As a general question, would you be interested to upgrade this tool to be a validator for any XML schema? You could ship a few default ones but also make the schema an input and convert this tool into a very generic one - that can be used by many communities. Maybe even contribute it to IUC.

Sure, I wouldn't mind making the tool more generic if it can be useful for a greater community. @hechth, what do you think?

bgruening commented 1 year ago

@bgruening, that tool seems to be what we need and I somehow overlooked it when looking for a solution within existing Galaxy tools. However, I can't make it work. Not with mzML files and schemas, nor with some simple xml-xsd pairs (e.g., this one: https://learn.microsoft.com/en-us/previous-versions/windows/desktop/ms764613(v=vs.85)).

Do you have an error report? Have you tried this on EU? We have contacts to the devs if this is relevant.

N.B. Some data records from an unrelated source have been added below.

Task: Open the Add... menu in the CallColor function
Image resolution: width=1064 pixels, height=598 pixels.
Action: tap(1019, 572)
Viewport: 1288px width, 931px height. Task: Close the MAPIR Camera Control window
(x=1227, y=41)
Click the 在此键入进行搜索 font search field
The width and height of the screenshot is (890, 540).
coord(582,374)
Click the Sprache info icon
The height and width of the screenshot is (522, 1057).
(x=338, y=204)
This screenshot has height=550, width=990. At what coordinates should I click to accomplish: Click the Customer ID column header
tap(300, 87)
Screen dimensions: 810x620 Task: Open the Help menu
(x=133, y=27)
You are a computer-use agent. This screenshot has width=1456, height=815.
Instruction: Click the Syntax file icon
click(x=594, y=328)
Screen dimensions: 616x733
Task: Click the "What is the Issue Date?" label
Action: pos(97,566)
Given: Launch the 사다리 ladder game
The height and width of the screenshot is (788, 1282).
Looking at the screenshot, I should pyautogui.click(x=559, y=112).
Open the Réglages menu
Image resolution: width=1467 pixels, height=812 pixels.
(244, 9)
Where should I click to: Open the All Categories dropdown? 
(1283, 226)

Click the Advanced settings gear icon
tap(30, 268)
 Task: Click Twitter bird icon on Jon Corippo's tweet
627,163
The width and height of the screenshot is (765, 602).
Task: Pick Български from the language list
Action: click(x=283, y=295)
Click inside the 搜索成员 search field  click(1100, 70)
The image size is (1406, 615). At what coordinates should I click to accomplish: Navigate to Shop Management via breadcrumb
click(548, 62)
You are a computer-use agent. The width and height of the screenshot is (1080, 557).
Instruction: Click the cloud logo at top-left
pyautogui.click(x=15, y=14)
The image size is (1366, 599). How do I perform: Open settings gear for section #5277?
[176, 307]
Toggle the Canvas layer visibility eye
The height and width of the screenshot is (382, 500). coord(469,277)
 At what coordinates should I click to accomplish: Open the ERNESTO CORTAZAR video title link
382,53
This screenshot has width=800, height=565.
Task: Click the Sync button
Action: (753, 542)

maximskorik commented 1 year ago

Do you have an error report? Have you tried this on EU? We have contacts to the devs if this is relevant.

Yes, on EU. I managed to make it work partially; there were problems with my test sample. The tool works with generic xml-xsd pairs and mzml-xsd v1.1.0 pairs. It still fails to validate mzMLs v1.1.1. I suspect it's due to v1.1.1 containing a reference to v1.1.0 that is absent at the runtime. I don't know why that's not an issue with our validator.

Here's the history with failed v1.1.1 validations: https://usegalaxy.eu/u/ac0ea6f59b164798b8fba7d76d2a6fad/h/mzml-validation-1

hechth commented 1 year ago

@maximskorik sure, I think making a general purpose xml-xsd validator tool would be nice.

hechth commented 1 year ago

The openms_fileinfo tool also seems to struggle with new orbi mzml files: https://umsa.cerit-sc.cz/u/hechth/h/20230119-openms-fileinfo-test

hechth commented 1 year ago

@bernt-matthias are the openms galaxy tools somehow auto generated or manually curated?

hechth commented 1 year ago

@bgruening and @maximskorik I think this can be merged and maybe we can make a general purpose xml validator in the next iteration?

I also think that this tool is somewhat complementary to the openms_fileinfo tool @bernt-matthias and @sneumann

bgruening commented 1 year ago

The tool on its own is great, just added two more comments. An extension to be more general would be great, maybe create an issue for that?

bernt-matthias commented 1 year ago

@bernt-matthias are the openms galaxy tools somehow auto generated or manually curated?

Yes they are.

The conversion of the tools happens here https://github.com/galaxyproteomics/tools-galaxyp/blob/423304b26e63d23cd8e5fb4c2fb729c5beea1254/tools/openms/generate.sh#L62 .. based on the CTD files that are written by the OpenMS tools (https://github.com/galaxyproteomics/tools-galaxyp/blob/423304b26e63d23cd8e5fb4c2fb729c5beea1254/tools/openms/test-data.sh#L143).

hechth commented 1 year ago

The tool on its own is great, just added two more comments. An extension to be more general would be great, maybe create an issue for that?

I guess we can create an issue on the iuc github repo and start contributing such general puspose tools there?

bgruening commented 1 year ago

The tool on its own is great, just added two more comments. An extension to be more general would be great, maybe create an issue for that?

I guess we can create an issue on the iuc github repo and start contributing such general puspose tools there?

Yes :)

hechth commented 1 year ago

@bernt-matthias Yeah that makes sense - there are plenty of them and it would be quite hard to update all of them manually I assume

bernt-matthias commented 1 year ago

There is also https://github.com/galaxyproteomics/tools-galaxyp/blob/423304b26e63d23cd8e5fb4c2fb729c5beea1254/tools/openms/SemanticValidator.xml

The failing OpenMS XMLValidator might be caused by a tool bug. On the command line the schema files are named .bioml. This is because the automatic mapping between OpenMS and Galaxy datatypes (i.e. extensions) fails here (https://github.com/galaxyproteomics/tools-galaxyp/blob/423304b26e63d23cd8e5fb4c2fb729c5beea1254/tools/openms/XMLValidator.xml#L21).

I could try to fix this. Maybe here https://github.com/galaxyproteomics/tools-galaxyp/pull/697 .. is this desired?

Maybe someone could test the tool on the command line 1st .. if you have some file pairs I could do it as well.

Manually curated tests could be added here https://github.com/galaxyproteomics/tools-galaxyp/blob/423304b26e63d23cd8e5fb4c2fb729c5beea1254/tools/openms/aux/macros_test.xml#L568 but ideally we would add them upstream since Galaxy tests are also autogenerated from the OpenMS test command lines in this file: https://github.com/OpenMS/OpenMS/blob/develop/src/tests/topp/CMakeLists.txt

Note that the tool claims to check against the latest schema of the corresponding type

bernt-matthias commented 1 year ago

XMLValidator should/could be the general purpose tool ..?